Um in diesem Bild zu bleiben, irgendwann bist du, ganz unbewusst, auf den Fahrersitz gewechselt und er auf den Beifahrersitz weil du das Tempo beibehalten wolltest oder sogar noch beschleunigen.
Wäre er der Fahrer geblieben, hätte er das Tempo vielleicht gedrosselt und wenn er in der Kurve trotzdem aus dem Auto geflogen wäre, wäre das Auto stehen geblieben und er hätte sich vielleicht berappelt und hätte sich nach kurzem schütteln wieder hinter das Lenkrad setzen können, während du geduldig auf dem Beifahrersitz auf ihn gewartet hättest. So aber war es ihm nicht mehr möglich nochmals einzusteigen, da du schon viel zu weit warst bist du gemerkt hast, dass er nicht mehr neben dir sitzt und ja du das Gaspedal drückst.
Wichtig ist mir zum Ende zu betonen, dass es hier nicht um irgendeine Schuldzuweisung geht. Ich finde das Verhalten "deiner" OdB total daneben, wie es am Ende jeweils gelaufen ist. Keine Eier, sagen wir solch einem Verhalten unter Männern.

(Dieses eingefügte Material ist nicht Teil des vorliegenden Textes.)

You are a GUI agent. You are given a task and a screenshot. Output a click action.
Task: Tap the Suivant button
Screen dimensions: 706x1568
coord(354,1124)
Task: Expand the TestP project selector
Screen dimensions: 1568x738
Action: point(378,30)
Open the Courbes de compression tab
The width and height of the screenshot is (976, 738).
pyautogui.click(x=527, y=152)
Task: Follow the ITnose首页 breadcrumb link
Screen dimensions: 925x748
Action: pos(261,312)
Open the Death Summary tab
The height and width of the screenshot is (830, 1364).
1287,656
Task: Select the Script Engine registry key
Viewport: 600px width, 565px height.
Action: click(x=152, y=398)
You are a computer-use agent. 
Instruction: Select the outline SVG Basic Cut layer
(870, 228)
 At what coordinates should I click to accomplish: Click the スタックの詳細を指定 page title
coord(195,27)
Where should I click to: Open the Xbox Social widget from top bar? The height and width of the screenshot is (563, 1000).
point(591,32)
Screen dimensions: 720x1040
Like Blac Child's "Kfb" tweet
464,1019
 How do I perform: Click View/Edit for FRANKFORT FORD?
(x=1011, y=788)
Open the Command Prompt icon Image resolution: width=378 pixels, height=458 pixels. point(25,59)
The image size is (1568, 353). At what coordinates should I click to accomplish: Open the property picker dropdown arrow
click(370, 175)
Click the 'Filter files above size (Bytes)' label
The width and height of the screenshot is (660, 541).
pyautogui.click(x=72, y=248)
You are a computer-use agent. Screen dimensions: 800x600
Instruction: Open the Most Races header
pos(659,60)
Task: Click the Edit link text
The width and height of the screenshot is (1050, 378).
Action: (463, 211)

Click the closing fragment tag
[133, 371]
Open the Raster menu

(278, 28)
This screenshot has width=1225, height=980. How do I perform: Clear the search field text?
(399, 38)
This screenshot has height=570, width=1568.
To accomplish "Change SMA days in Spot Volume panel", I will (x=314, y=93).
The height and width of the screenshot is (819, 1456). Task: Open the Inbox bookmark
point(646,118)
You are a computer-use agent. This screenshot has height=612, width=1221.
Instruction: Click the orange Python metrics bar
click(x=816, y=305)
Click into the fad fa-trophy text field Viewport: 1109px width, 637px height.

Dass es am Ende leider nichts nachhaltiges wurde, liegt letztendlich trotzdem idR immer in der Verantwortung von beiden Seiten. Sei es durch bewusstes ignorieren von Warnzeichen oder das verpassen, nicht können, nicht wollen von Verantwortung zu übernehmen. Vielleicht haben oftmals Entscheidungen etwas damit zu tun oder nicht zu tun aus Angst etwas zu verlieren. Angst ist selten ein guter Ratgeber mMn.